As I grew up and interacted with the world, my disgust and disappointment in people grew. And I became sort of an antisocial person. And since I was strong on my own, when people thought of hurting me, it hurt, but I was there for myself, so they were always shocked when I came back even stronger. Because I had that fuck-you energy. But I was never rude to anyone, always kind and polite.
This relationship with myself allowed me to see people almost with X-ray vision. I can immediately figure out who is bullshitting. And there is another part of me as well, which I will discuss in another blog: I myself have a full-on fake facade over me, which I have spent decades perfecting. Very few people are allowed to see what’s on the inside. So I can immediately spot the facade that other people have because theirs is imperfect.

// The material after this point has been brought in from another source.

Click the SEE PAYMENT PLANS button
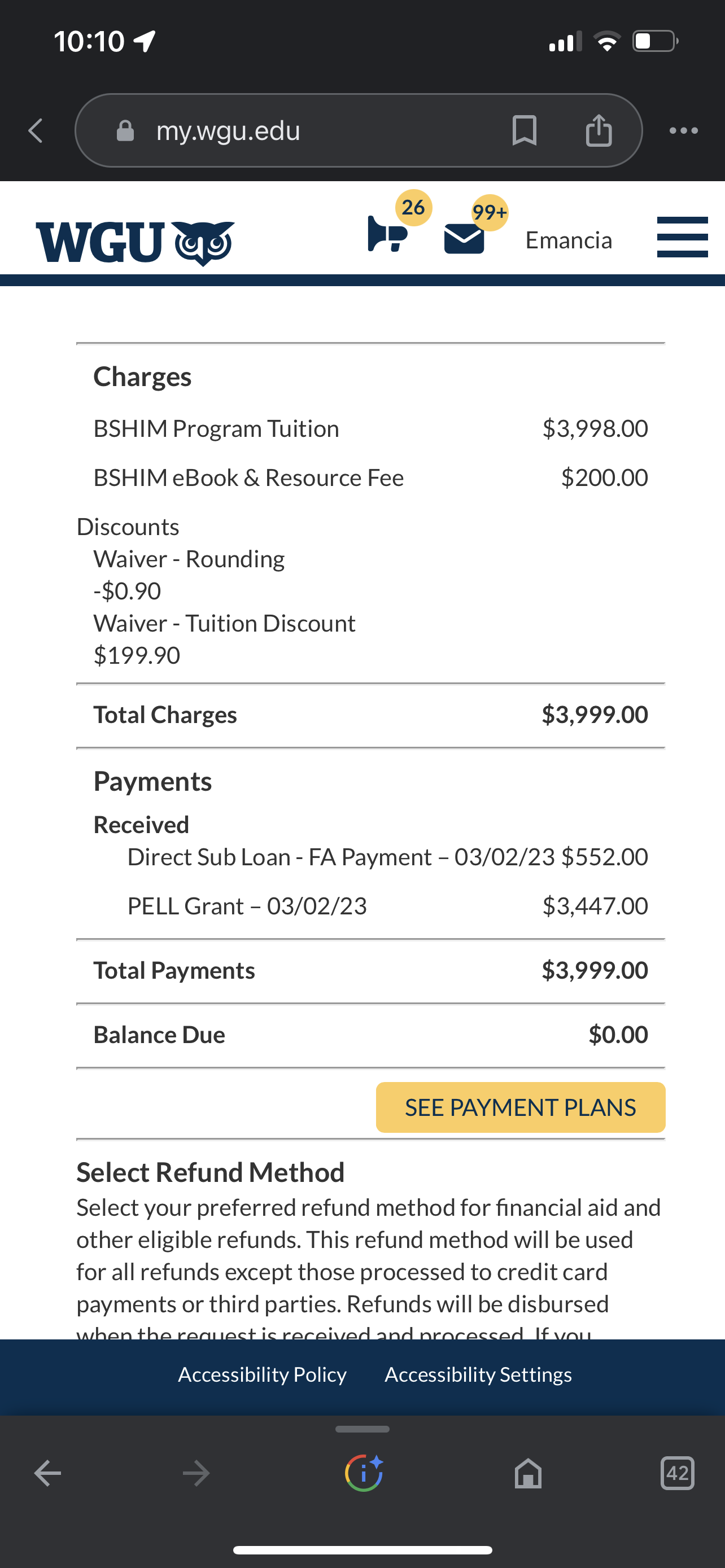This screenshot has height=1568, width=725. pyautogui.click(x=521, y=1107)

Anyways, you might question what the effect of all this was on my social life. Well, it’s exactly as you expect. I have very few friends. No love life.
In conclusion, I would recommend building that self-love and making it better as you grow. But remember, if you take it to the extreme like me, you might end up in a place where you are too comfortable being alone and miss out on people, love and relationships. You might become a non-accommodating person. You might be annoyed at every stupid thing other people do.
I was recently watching this video, and they said, “You know you are fucked when you start enjoying drinking alone in your own company.” And that’s exactly what I was doing in the opening of this blog. See, I am proud of how I can come back and stitch things together.
But then, I am not perfect. There’s this last part left, which I have to perfect. It will impact some relationships, but in the long run, it will attract the right people. And that thing is setting boundaries. This is something I have not learned, and I am realizing that as a part of self-love, I need a framework of go/no-go rules which will make me even happier. And maybe this is a topic for some other blog as well.
That’s it. See you in the next one.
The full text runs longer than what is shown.